Читаем Воспоминания петербургского старожила. Том 1 полностью

– Ха! ха! ха! – смеялся мой отец. – Кутейник! Quel terme![1085] Кутейник! Ты забыла, что он действительный тайный советник и не только наряду, да и выше иных министров.

Конец концов был тот, что на другой день я, одетый в новый полуфрачек, с тоненьким как лента галстучком по батистовому накрахмаленному воротничку, а отец мой в председательском[1086] своем расшитом мундире со всеми регалиями поутру были в приемной М. М. Сперанского, который тогда жил в доме Лазарева, армянской церкви, на Невском проспекте. Сухощавый и суетливый старик камердинер Сперанского тотчас узнал моего отца и отнесся к нему с выражением какого-то особенного расположения, постоянно называя его по имени и отчеству и величая превосходительством, хотя отец мой был тогда еще статский советник. Это изумило меня, но потом я узнал от отца, что он в то время, когда служил секретарем при Козодавлеве, главном начальнике почт[1087], имел случай и возможность как-то услужить Сперанскому в тяжкий для последнего момент ссылки его сначала в 1812 г. на житье в Пензенскую губернию, а потом на службу в Сибирь. Само собою разумеется, что все в то время вменили себе в обязанность обратить тыл Сперанскому, как погаснувшему светилу, и в этом случае действия моего отца, клонившиеся к тому, чтобы всячески смягчить жестокость положения знаменитого изгнанника, были названы политическою неосторожностью людьми истинно практическими, каких теперь бесчисленное множество и каких в те более патриархальные времена было, конечно, поменьше несколько против нынешнего.

Михаил Михайлович Сперанский в 1828 году был пожилой человек, роста гораздо выше среднего, даже скорее высокого, сухощавый, худоватый, совершенно лысый, с огромным открытым лбом, с очень большими голубыми ласково смеющимися глазами и с умною улыбкою на устах, принял нас в кабинете, встав с кресел, на каких сидел у стола, приставленного к окну, обращенному на Невский проспект. Он был в светло-голубом левантиновом[1088] утреннем сюртуке с коричневою косынкою на шее и в вышитых гарусом туфлях. Обняв и расцеловав отца моего, при словах: «Вот Бог привел увидеться! Как рад, как рад!» усадил его на кресло подле себя и принялся за мою персону, взяв меня за подбородок.

– Это ваш сынок? – спросил он и, не дождавшись ответа, сказал: – Я угадываю, зачем вы этого мальчика привезли ко мне на показ: вы хотите, при моем содействии, определить его в Царскосельский лицей, зная, может быть, что я очень хорош с Егором[1089] Антоновичем Энгельгардтом, тамошним директором[1090], или, может быть, вам желательно приготовить его к университету чрез занятия на дому у кого-нибудь из профессоров университетских – и в этом могу служить с полною готовностью, находясь в весьма хороших отношениях с двумя-тремя из господ профессоров, имеющих у себя пансионеров. Где вы, душенька, до сих пор учились?

РАЗДЕЛ НАБОРА ДАННЫХ =
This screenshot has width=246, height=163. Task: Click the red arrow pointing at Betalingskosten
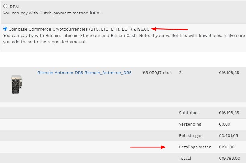pyautogui.click(x=148, y=147)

ПИСЬМЕННОЕ ЗАДАНИЕ =
Ответьте на вопросы по отрывку о визите к Сперанскому:
1. Где жил Сперанский в то время?
2. Какой чин имел тогда отец рассказчика?
3. Кого Сперанский называет директором Царскосельского лицея?

ОТВЕТ К ЗАДАЧЕ =
1. В доме Лазарева, армянской церкви, на Невском проспекте.
2. Статский советник.
3. Егора Антоновича Энгельгардта.